International Monetary Fund (IMF) merilis buku berjudul Central Bank Digital Currency (CBDC) atau mata uang digital. Salah satu yang dibahas dalam buku tersebut adalah pengembangan CBDC yang membutuhkan keputusan kompleks.
“Otoritas harus melakukan penilaian yang cermat terhadap kapasitas mereka untuk menguji, mengatur, mengawasi, dan menerapkan CBDC,” tulis IMF dalam bukunya, dikutip Rabu (15/11).
Merespons hal tersebut, Deputi Gubernur Bank Indonesia (BI), Filianingsih Hendrata, mengatakan pihaknya masih mengkaji pengembangan mata uang digital, khususnya rupiah digital di Indonesia.
“Kita assessment itu semuanya, masukan-masukan juga kita perhatikan,” kata Fili kepada wartawan di Kompleks Parlemen, Rabu (15/11).
Fili mengungkapkan BI sudah menerbitkan consultative paper. Dalam paper tersebut, BI mengumpulkan berbagai masukan dari stakeholder terkait pengembangan rupiah digital.
"Ini sudah ada masukan, sedang kita kerjakan semuanya," ungkap Fili.
Dalam bukunya, IMF mengungkapkan terbitnya mata uang digital berdampak pada kondisi makroekonomi. Pasalnya, CBDC diproyeksi mampu memperkuat saluran transmisi kebijakan moneter jika dirancang dengan tepat.
"Pada tingkat kepemilikan CBDC yang moderat, efek terhadap transmisi kebijakan moneter diperkirakan relatif kecil pada masa normal," kata IMF.
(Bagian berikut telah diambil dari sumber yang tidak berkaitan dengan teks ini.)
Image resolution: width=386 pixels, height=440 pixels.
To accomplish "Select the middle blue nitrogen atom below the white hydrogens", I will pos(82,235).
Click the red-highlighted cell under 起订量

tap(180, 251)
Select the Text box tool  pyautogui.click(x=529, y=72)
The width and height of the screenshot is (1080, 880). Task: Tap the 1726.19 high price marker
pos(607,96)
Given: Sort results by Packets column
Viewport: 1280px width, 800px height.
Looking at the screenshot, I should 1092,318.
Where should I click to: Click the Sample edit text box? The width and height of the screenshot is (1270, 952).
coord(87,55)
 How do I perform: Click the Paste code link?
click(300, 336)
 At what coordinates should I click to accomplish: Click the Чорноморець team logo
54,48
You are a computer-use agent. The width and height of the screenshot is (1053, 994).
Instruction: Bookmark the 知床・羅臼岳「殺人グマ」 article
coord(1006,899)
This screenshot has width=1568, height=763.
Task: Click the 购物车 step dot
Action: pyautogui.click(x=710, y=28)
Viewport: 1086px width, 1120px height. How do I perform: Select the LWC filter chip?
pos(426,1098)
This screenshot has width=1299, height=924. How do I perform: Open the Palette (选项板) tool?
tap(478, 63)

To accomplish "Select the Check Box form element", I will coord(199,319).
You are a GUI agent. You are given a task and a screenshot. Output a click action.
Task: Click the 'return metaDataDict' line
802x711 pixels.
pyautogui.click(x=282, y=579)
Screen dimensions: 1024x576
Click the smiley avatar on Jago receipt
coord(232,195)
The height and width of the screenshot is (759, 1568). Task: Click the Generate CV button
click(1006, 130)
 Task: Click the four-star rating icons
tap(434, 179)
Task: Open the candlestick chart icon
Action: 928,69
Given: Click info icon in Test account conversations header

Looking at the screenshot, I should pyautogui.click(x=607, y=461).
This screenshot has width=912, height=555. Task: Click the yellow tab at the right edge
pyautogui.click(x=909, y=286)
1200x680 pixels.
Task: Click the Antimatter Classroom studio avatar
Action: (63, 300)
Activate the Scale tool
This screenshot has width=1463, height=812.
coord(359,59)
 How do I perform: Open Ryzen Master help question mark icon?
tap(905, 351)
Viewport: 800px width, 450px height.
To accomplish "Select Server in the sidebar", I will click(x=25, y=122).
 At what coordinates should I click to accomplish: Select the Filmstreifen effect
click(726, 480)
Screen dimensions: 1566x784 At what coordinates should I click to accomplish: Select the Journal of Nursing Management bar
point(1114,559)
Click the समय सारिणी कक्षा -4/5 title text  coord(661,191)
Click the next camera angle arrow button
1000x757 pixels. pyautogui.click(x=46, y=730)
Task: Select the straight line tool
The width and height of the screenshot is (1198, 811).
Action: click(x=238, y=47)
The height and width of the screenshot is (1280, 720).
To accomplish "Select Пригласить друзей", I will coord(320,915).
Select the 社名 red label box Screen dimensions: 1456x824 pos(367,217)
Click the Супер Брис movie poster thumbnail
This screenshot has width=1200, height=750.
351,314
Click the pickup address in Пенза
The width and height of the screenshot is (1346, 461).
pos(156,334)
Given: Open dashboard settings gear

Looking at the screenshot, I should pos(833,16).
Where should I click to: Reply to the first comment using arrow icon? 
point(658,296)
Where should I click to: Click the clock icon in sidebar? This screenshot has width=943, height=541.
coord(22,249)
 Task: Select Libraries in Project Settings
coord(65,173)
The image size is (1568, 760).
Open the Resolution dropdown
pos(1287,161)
Sayangnya, efek itu hanya dapat dinikmati dalam lingkungan dengan suku bunga rendah atau tekanan pasar keuangan di mana nilai CBDC meningkat.
Di sisi lain, CBDC juga memicu tingginya persaingan dana atau deposito di perbankan. Mengingat CBDC menjamin keamanan dan kemudahan dalam bertransaksi.
"Besarnya dampak ini akan bergantung pada sejauh mana CBDC bisa menjadi substitusi yang menarik dibandingkan deposito," tulis IMF.